A practical guide to selling ebooks online - dpapathanasiou
http://denis.papathanasiou.org/?p=1151&hn1

======
jtheory
A few tips I've picked up by finding a few ebook marketing websites recently
by accident:

* Long-form! Write a _lot_ of text explaining why your ebook will be useful, giving helpful examples (but not real answers... that's in the ebook) and basically just _lots_ of stuff that'll make the reader feel like you've put lots of work into this thing, you're giving them all this text for free, and it'd be kinda rude if they didn't buy a copy of your ebook.

* Get people saying "yes": the simplest is to only have the beginning of your interminable pitch on the home page... don't have any actual info there (not even the fact that you're selling an ebook): instead, put a big link at the bottom of page 1 that says "Yes! I'd like to learn more!" or similar.
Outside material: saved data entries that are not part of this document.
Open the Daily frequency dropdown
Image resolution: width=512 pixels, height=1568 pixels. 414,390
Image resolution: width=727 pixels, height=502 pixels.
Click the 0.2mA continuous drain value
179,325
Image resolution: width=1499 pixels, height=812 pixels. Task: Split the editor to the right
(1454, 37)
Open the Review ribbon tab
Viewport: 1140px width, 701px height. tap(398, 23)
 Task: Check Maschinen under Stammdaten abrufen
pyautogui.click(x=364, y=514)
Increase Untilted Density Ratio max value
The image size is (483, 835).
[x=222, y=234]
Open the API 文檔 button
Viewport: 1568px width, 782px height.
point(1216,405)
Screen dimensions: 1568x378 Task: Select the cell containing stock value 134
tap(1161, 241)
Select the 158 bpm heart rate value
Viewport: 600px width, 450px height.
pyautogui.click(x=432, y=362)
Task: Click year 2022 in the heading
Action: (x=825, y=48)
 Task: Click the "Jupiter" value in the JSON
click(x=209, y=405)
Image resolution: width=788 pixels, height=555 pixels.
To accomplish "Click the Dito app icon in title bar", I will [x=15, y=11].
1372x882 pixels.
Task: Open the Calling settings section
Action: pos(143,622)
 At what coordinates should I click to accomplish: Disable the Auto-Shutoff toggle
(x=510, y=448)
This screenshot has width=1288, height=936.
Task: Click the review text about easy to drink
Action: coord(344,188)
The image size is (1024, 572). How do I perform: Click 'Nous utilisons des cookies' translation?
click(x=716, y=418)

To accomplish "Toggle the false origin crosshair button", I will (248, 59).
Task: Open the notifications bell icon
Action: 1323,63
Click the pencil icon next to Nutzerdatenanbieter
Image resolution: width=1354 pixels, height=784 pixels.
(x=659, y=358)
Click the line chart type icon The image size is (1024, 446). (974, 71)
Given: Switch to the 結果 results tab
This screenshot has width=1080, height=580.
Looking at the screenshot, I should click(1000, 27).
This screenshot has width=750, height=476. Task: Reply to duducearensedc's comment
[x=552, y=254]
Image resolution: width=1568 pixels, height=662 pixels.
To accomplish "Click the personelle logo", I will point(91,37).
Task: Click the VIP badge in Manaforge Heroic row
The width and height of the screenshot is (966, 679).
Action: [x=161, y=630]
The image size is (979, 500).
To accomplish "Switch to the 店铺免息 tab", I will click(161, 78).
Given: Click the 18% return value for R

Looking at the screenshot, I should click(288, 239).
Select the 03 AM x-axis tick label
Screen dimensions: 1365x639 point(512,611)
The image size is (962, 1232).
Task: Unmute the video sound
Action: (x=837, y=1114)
* Urgency AND anchoring in one! When you finally show the price (after initial anchoring like "most people would expect to pay hundreds of dollars for tips this valuable"), use a bit of JavaScript to say that "Our normal price is $79 -- but due to high demand we've lowered the price to only $49... but only until " + tomorrowsDate + "! If you miss this flash sale, you'll need to pay full price, sorry!"

* Get their email so your long-form sale can go on forever! Require an email address to see an excerpt, or maybe even to see the page with pricing. Then every week or so send them an email with another ton of text, and "accidents" like "oh no, we accidentally lowered the price with a typo but we'll have to honor that just for today!"

This is only partly tongue-in-cheek. This may sound annoying -- and indeed, it
is -- but I'll bet it really works. Even recognizing the tricks at each step,
it's sometimes hard for me to avoid getting sucked in.

------
raganwald
I have no experience making millions of dollars from eBooks, but I can report
that the final section is incorrect. I have sold books on leanpub.com to
technically savvy users who apparently do pay for ebooks.

Twice I have tried to give away ebooks here on HN, and both times there were
people who chose to pay even though the content was available free in PDF,
iBook, and Kindle formats.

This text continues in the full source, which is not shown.